Op 1 mei 1913 vinden we de “plechtige inhuldiging van het eerbiedweerdig beeld van O.L. Vrouw van Troost, voortijds berustend bij de Paters Capucienen van Brugge, thans naar Aalst overgebracht om hier vereerd en aanroepen te worden”.
Op donderdag 19 februari 1914 vierden de Paters Kapucijnen de 50ste verjaardag van de intrede in de Orde van hun medebroeder Pater Bonaventura van Lier.
Hij ijverde als leraar in de zedelijke godsdienstgeleerdheid gedurende jareen mee voor de opleidingen van de volksverzendelingen.

Tijdens de Eerste Wereldoorlog heeft de E.P. Provinciaal der Capucienen van België zijn kloosters, zijn paters en zijn broeders ter beschikking gesteld van het ministerie van oorlog.
Gebouwen en personeel werden ter beschikking gesteld als almoezenier- en ambulancediensten.
In die periode werd aan de Paters Capucienen onderdak verleend door de ‘Broeders van Maria’.

In 1916 verschijnt in ‘De werkman’ van 12 mei een scherp artikel over de slechte levensomstandigheden van de bevolking. Had Antonius van Padua er toen maar geweest !


Antonius van Padua was de beste redenaar van zijnen tijd : een stem als een heldere klok, een uitermate groot verstand en een vrome goedhertigheid  … Leefde hij nu, in dezen tijd van langdurigen wreeden hongersnood, en was hij predikant in de kerk der capucienen, zijn eenigste en opperste gedacht zou zijn : het lijdende volk / de voeding.

Van opzijnen predikstoel zou hij aanklagen het slechte brood, dat men in Aalst aan de werkende menigte geeft. De rijke en welstellende menschen hebben bloem of tarwe ingedaan, en uit ’t meel dat uit Amerika komt, wordt voor hun nog bloem uitgetrokken, zoodat het brood der voeding slecht is en ongezond.”

Dat de kloostergemeenschap ook niet gespaard bleef van het oorlogsgeweld vinden we bijvoorbeeld terug in een overlijdenbericht vanuit 1918:


De kloostergemeente der capucienen te Aalst laat weten dat op woensdag aanstaande, 26 juni 1918, om 7 uren, een plechtige dienst zal plaats hebben tot lafenis der ziel van haar diepbetreurden medebroeder ‘Frater Tharcisius’ in de wereld ‘Lodewijk Kijndt’. Hij werd geboren te Oostende op 8 juli 1892, trad in de orde op 12 september 1911, studeerde in de philosophie in ons klooster, op st Job, vertrok van hieruit als vrijwilliger, en viel op het veld van eer. Hij ruste in vrede !

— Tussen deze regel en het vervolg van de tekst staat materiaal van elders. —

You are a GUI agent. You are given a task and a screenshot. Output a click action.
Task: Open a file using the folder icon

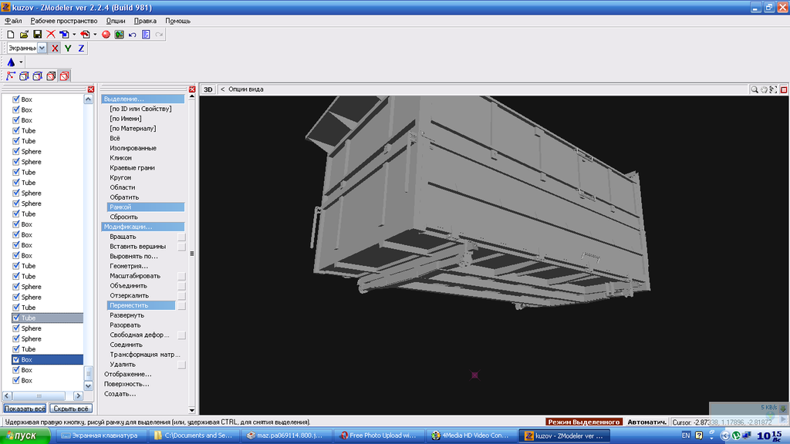24,35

Minder dramatisch maar toch ook frappant voor de moeilijke tijden een berichtje uit 1919 :
Bij de EE.PP. Capucienen, St Job, heeft men deze week ook uit hunnen hof al de porei gestolen”.
1918 - Capucienenlaan is nog niet aangelegd
De kerk bleef volk trekken. Zo zat ze bijvoorbeeld proppensvol gelovigen, armen en rijken, ouden en jongen tijdens de middernachtmis van 25 december 1923. Het was een heropflakkering van een oud middeleeuws gebruik, 700 jaar geleden door Sint Franciscus gestart.
Niet enkel de kapucijnen hielden er dus aan om hulde te brengen, maar ook de Aalsterse bevolking heeft massaal aangetoond dat zij vasthouden aan opbeurende gebruiken en tradities.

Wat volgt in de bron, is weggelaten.